Saved data entries:
# # # # # # #

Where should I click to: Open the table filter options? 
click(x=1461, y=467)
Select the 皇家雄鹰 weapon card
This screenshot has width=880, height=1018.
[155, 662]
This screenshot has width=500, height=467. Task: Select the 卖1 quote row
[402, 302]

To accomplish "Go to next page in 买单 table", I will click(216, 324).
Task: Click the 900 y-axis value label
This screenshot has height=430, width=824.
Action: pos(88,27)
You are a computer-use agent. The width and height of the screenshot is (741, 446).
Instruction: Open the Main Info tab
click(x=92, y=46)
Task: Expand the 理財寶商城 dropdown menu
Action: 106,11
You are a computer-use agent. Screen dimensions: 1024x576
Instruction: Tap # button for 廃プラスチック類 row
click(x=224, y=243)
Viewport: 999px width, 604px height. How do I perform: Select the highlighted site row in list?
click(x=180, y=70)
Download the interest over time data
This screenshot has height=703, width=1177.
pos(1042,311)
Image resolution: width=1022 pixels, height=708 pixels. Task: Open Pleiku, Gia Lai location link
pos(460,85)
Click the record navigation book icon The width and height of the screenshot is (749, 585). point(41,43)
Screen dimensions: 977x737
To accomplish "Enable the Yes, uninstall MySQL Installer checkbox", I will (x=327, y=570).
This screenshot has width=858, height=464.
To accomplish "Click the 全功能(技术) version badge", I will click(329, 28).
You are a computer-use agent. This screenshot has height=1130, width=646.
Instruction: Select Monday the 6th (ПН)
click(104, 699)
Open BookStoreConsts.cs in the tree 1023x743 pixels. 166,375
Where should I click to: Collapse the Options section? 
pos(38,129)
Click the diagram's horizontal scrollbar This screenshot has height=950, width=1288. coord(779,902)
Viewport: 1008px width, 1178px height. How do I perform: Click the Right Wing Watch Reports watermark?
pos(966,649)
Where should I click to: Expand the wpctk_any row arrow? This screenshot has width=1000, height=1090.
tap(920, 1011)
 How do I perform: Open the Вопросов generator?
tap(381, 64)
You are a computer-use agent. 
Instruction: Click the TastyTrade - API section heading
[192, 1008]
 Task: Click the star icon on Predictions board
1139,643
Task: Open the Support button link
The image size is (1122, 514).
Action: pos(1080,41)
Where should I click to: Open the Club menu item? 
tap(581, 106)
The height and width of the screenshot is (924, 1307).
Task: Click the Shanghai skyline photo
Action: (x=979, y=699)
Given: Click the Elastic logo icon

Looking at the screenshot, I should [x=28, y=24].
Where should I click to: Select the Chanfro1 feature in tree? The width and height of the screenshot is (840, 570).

# # # # # # #

- [PROBLEM TO SOLVE]: Retype all the data, keeping every character the same.

- [YOUR SOLUTION]:
Where should I click to: Open the table filter options? 
click(x=1461, y=467)
Select the 皇家雄鹰 weapon card
This screenshot has width=880, height=1018.
[155, 662]
This screenshot has width=500, height=467. Task: Select the 卖1 quote row
[402, 302]

To accomplish "Go to next page in 买单 table", I will click(216, 324).
Task: Click the 900 y-axis value label
This screenshot has height=430, width=824.
Action: pos(88,27)
You are a computer-use agent. The width and height of the screenshot is (741, 446).
Instruction: Open the Main Info tab
click(x=92, y=46)
Task: Expand the 理財寶商城 dropdown menu
Action: 106,11
You are a computer-use agent. Screen dimensions: 1024x576
Instruction: Tap # button for 廃プラスチック類 row
click(x=224, y=243)
Viewport: 999px width, 604px height. How do I perform: Select the highlighted site row in list?
click(x=180, y=70)
Download the interest over time data
This screenshot has height=703, width=1177.
pos(1042,311)
Image resolution: width=1022 pixels, height=708 pixels. Task: Open Pleiku, Gia Lai location link
pos(460,85)
Click the record navigation book icon The width and height of the screenshot is (749, 585). point(41,43)
Screen dimensions: 977x737
To accomplish "Enable the Yes, uninstall MySQL Installer checkbox", I will (x=327, y=570).
This screenshot has width=858, height=464.
To accomplish "Click the 全功能(技术) version badge", I will click(329, 28).
You are a computer-use agent. This screenshot has height=1130, width=646.
Instruction: Select Monday the 6th (ПН)
click(104, 699)
Open BookStoreConsts.cs in the tree 1023x743 pixels. 166,375
Where should I click to: Collapse the Options section? 
pos(38,129)
Click the diagram's horizontal scrollbar This screenshot has height=950, width=1288. coord(779,902)
Viewport: 1008px width, 1178px height. How do I perform: Click the Right Wing Watch Reports watermark?
pos(966,649)
Where should I click to: Expand the wpctk_any row arrow? This screenshot has width=1000, height=1090.
tap(920, 1011)
 How do I perform: Open the Вопросов generator?
tap(381, 64)
You are a computer-use agent. 
Instruction: Click the TastyTrade - API section heading
[192, 1008]
 Task: Click the star icon on Predictions board
1139,643
Task: Open the Support button link
The image size is (1122, 514).
Action: pos(1080,41)
Where should I click to: Open the Club menu item? 
tap(581, 106)
The height and width of the screenshot is (924, 1307).
Task: Click the Shanghai skyline photo
Action: (x=979, y=699)
Given: Click the Elastic logo icon

Looking at the screenshot, I should [x=28, y=24].
Where should I click to: Select the Chanfro1 feature in tree? The width and height of the screenshot is (840, 570).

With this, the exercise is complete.